Conclusion du chapitre

Ce chapitre utilise les prévisions globales de transport de marchandises issues de la combinaison des modèles E et Q pour prévoir la demande de transport de marchandises à travers les Alpes grâce au modèle de répartition et d’affectation de LTF. Cet exercice permet de corriger les prévisions de LTF en considérant des volumes de transport à horizon 2015 et 2030 plus réalistes que les prévisions LTF. Les volumes de transport prévus par le présent modèle de prévision sont inférieurs d’envrion vingt pour-cent aux volumes de transport prévus par le modèle LTF (Figure 48). Ce phénomène s’explique par des volumes globaux de transport de marchandises plus faibles prévus par le modèle E+Q.

Figure 48. La demande de transport à travers le Nord des Alpes françaises (situation de référence et inflexion du partage modal)

Si les volumes de transport de marchandises estimés en suivant les prévisions E+Q sont plus faibles que les prévisions LTF, il s’avère toutefois difficile d’écarter l’hypothèse d’une saturation des infrastructures de transport routier à travers les Alpes du Nord.

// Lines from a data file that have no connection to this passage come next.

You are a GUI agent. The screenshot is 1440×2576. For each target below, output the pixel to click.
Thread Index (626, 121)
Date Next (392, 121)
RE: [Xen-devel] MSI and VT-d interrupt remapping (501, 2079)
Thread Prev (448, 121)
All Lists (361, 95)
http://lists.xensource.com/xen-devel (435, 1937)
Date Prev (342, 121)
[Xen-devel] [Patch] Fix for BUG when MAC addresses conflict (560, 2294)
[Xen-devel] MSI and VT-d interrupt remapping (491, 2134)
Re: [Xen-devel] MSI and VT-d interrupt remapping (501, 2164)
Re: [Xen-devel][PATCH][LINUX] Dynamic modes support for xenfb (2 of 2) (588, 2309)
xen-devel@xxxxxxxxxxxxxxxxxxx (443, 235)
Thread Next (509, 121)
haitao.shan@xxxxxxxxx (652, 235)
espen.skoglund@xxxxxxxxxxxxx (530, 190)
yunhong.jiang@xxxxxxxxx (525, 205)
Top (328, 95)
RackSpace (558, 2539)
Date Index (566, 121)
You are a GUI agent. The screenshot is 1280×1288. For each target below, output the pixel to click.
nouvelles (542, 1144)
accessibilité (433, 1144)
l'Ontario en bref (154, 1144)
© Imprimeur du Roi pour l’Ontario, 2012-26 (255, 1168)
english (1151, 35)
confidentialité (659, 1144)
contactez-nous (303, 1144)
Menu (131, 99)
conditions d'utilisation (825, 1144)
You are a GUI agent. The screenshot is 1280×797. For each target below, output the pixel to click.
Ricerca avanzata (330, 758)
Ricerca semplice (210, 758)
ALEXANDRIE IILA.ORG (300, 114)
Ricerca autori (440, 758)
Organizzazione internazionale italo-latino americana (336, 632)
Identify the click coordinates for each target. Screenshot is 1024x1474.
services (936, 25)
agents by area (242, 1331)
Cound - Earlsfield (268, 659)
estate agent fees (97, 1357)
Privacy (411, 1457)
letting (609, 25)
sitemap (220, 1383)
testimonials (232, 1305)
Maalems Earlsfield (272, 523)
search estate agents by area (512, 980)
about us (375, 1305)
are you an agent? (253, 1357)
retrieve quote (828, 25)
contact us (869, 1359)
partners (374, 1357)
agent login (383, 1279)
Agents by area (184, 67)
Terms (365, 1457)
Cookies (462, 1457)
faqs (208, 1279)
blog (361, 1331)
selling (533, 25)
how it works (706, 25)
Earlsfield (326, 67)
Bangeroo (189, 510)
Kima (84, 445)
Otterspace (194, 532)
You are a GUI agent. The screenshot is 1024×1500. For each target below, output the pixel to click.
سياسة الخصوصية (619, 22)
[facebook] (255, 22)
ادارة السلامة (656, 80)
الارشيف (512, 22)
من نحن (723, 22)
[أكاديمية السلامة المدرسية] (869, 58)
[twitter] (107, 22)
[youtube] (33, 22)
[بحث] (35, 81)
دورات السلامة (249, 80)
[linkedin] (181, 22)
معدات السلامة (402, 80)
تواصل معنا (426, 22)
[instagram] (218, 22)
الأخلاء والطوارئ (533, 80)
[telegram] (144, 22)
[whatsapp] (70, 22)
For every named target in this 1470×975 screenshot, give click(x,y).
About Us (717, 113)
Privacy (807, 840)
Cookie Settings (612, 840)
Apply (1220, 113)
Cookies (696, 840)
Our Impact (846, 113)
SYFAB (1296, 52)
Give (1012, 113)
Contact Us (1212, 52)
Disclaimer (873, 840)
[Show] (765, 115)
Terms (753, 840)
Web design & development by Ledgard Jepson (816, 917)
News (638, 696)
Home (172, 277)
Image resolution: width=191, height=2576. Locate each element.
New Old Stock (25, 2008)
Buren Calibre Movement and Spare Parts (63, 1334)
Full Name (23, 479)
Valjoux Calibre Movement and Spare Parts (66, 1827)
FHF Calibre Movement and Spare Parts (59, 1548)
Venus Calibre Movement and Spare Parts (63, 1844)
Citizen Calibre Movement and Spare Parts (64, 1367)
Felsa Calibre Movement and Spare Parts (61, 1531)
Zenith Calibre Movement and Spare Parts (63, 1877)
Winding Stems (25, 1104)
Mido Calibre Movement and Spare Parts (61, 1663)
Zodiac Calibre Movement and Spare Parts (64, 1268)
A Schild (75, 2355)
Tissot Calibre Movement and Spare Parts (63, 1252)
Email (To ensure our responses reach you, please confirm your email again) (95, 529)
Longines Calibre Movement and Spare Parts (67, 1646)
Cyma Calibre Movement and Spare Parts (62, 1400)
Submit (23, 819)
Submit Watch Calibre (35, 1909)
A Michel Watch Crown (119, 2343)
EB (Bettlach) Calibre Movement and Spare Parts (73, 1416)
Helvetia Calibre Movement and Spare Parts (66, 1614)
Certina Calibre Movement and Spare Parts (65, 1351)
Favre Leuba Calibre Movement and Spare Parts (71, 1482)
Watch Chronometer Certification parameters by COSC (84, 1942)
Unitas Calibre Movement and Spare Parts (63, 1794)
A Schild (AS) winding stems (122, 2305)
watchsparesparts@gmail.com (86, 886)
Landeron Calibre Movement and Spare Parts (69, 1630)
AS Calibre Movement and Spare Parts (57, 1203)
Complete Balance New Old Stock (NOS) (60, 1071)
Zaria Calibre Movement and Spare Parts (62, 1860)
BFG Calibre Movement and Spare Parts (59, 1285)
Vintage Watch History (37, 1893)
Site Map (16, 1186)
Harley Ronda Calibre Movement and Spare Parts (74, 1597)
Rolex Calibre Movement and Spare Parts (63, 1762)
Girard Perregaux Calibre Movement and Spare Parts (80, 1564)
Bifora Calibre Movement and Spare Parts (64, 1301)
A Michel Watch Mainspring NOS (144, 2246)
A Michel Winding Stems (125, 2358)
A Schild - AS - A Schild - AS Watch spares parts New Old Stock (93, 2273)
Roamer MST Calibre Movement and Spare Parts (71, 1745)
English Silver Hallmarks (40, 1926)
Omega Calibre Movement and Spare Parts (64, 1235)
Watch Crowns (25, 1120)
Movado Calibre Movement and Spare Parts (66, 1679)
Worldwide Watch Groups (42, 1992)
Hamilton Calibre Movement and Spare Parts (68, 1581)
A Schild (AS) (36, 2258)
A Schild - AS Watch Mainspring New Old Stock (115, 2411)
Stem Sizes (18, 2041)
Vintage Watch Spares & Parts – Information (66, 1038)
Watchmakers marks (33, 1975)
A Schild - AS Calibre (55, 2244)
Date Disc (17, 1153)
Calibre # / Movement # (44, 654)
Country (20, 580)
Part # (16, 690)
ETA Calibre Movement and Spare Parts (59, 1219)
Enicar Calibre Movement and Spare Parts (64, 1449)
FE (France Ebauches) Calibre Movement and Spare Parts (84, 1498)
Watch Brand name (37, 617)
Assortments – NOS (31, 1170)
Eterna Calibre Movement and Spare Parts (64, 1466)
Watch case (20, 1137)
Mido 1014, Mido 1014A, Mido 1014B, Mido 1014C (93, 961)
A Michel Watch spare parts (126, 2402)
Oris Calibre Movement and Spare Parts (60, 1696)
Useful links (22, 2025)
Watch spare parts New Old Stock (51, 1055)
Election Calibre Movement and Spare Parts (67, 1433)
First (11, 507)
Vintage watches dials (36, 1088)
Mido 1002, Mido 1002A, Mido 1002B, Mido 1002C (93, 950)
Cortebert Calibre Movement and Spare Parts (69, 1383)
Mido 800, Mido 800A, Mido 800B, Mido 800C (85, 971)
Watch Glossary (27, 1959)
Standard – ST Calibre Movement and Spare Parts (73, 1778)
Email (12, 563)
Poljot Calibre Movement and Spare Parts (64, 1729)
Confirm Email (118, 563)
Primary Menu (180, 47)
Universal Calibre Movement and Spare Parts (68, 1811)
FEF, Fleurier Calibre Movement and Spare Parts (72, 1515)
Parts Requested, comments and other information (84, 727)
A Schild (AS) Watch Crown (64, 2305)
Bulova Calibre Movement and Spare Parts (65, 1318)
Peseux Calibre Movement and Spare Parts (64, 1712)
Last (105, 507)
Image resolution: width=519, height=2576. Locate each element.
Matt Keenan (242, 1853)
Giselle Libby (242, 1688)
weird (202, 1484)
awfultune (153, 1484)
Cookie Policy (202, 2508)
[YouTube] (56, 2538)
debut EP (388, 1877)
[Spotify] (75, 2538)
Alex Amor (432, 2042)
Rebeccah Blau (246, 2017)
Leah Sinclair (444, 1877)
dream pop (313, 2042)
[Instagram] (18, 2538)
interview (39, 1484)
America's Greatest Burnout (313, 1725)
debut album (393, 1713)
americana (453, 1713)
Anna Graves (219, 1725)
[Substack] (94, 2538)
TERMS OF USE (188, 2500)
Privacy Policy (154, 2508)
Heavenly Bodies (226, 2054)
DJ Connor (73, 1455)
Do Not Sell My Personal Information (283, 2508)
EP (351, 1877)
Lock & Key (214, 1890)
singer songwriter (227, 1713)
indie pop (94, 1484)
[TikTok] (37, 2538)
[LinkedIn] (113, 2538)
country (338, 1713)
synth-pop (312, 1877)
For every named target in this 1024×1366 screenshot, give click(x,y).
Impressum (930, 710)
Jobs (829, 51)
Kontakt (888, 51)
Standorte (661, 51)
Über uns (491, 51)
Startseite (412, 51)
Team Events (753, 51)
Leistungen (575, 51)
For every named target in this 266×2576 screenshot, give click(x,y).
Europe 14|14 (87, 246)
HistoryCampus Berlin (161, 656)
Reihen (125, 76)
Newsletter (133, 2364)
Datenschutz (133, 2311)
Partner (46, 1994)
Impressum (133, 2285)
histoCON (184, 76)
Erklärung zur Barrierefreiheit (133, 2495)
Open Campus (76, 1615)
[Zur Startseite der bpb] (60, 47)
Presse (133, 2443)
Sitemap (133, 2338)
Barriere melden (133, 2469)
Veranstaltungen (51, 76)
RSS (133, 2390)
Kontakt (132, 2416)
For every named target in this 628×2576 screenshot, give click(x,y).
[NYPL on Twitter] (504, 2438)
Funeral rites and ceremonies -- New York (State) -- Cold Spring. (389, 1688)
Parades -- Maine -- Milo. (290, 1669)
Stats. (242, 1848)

Ces prévisions postulent donc une augmentation de la demande de transport de marchandises à travers le Nord des Alpes françaises. Cette évolution représente une rupture par rapport aux évolutions observées ces dix dernières années ou la fin des modifications des affectations du transit nord-européen observées depuis 1994 (Annexe 5). La stabilité de la demande de transport de marchandises est d’ailleurs un facteur d’incertitude supplémentaire pour les prévisions.

La principale conclusion de ce chapitre concerne donc le risque de voir la demande de transport à travers les tunnels routier français dépasser la capacité de ces derniers autour de 2015. En revanche, les prévisions écartent l’hypothèse d’une saturation des infrastructures de transport ferroviaire avant 2025. Il peut alors apparaître paradoxal d’avancer la saturation des infrastructures de transport routier de marchandises pour justifier la réalisation d’une nouvelle liaison ferroviaire entre Lyon et Turin.

Ce paradoxe s’explique par l’introduction du service d’autoroute ferroviaire. Il est en effet suggéré d’utiliser les capacités inexploitées des infrastructures de transport ferroviaire en mettant en place un service d’autoroute ferroviaire à grande échelle. En considérant qu’un service de ce type puisse attirer une part importante de flux de transport routier de marchandises, l’utilisation des infrastructures de transport ferroviaire peut retarder de quelques années la saturation des tunnels français à travers les Alpes.

Il apparaît alors que la demande totale de transport terrestre à travers les Alpes dépasse la capacité globale des infrastructures existantes autour de l’année 2020. A partir cette date, les capacités des infrastructures de transport ferroviaires sont épuisées. Il est alors nécessaire d’envisager la réalisation d’une nouvelle infrastructure de transport pour éviter une saturation des infrastructures de transport existantes. La réalisation d’une nouvelle infrastructure de transport ferroviaire à travers les Alpes françaises autour de 2020 est alors justifiée si le service d’autoroute ferroviaire se révèle être une alternative crédible au transport routier. Ce raisonnement introduit cependant un ensemble d’hypothèses dont certaines méritent d’être soulignées comme autant de facteurs d’incertitude.

Le premier facteur d’incertitude concerne l’affectation des flux de transit nord-européen. Le modèle postule en effet la fin des phénomènes de réaffectation des flux de transit nord-européen observés depuis une dizaine d’années (Annexe 5). En particulier, le modèle suppose que la stabilité observée du transport routier de marchandises à travers la France va s’arrêter. Cette hypothèse suppose que les traversées routières françaises captent la croissance des flux de transport en transit nord-européen, ce qu’elles ne font plus depuis une décennie.

Un second facteur d’incertitude est relatif à l’impact des nouvelles infrastructures de transport ferroviaire à travers la Suisse d’ici 2016. Les effets de ces infrastructures étant a priori difficilement modélisables, les modèles d’affectation et de répartition de LTF ne rendent pas compte de ces effets. L’influence des infrastructures suisses sur l’affectation du transport ferroviaire est peut-être sous-estimée par le modèle de prévision d’où un second facteur d’incertitude.

Enfin, la dernière interrogation est liée à la capacité de l’autoroute ferroviaire à attirer une part significative de la demande de transport routier de marchandises. Il est délicat de modéliser a priori ce phénomène compte tenu de la rareté des expériences de ce type à très grande échelle. Et de rappeler, pour conclure ce chapitre, que ces trois facteurs d’incertitude sont autant de raisons pouvant remettre en question les conclusions du présent chapitre.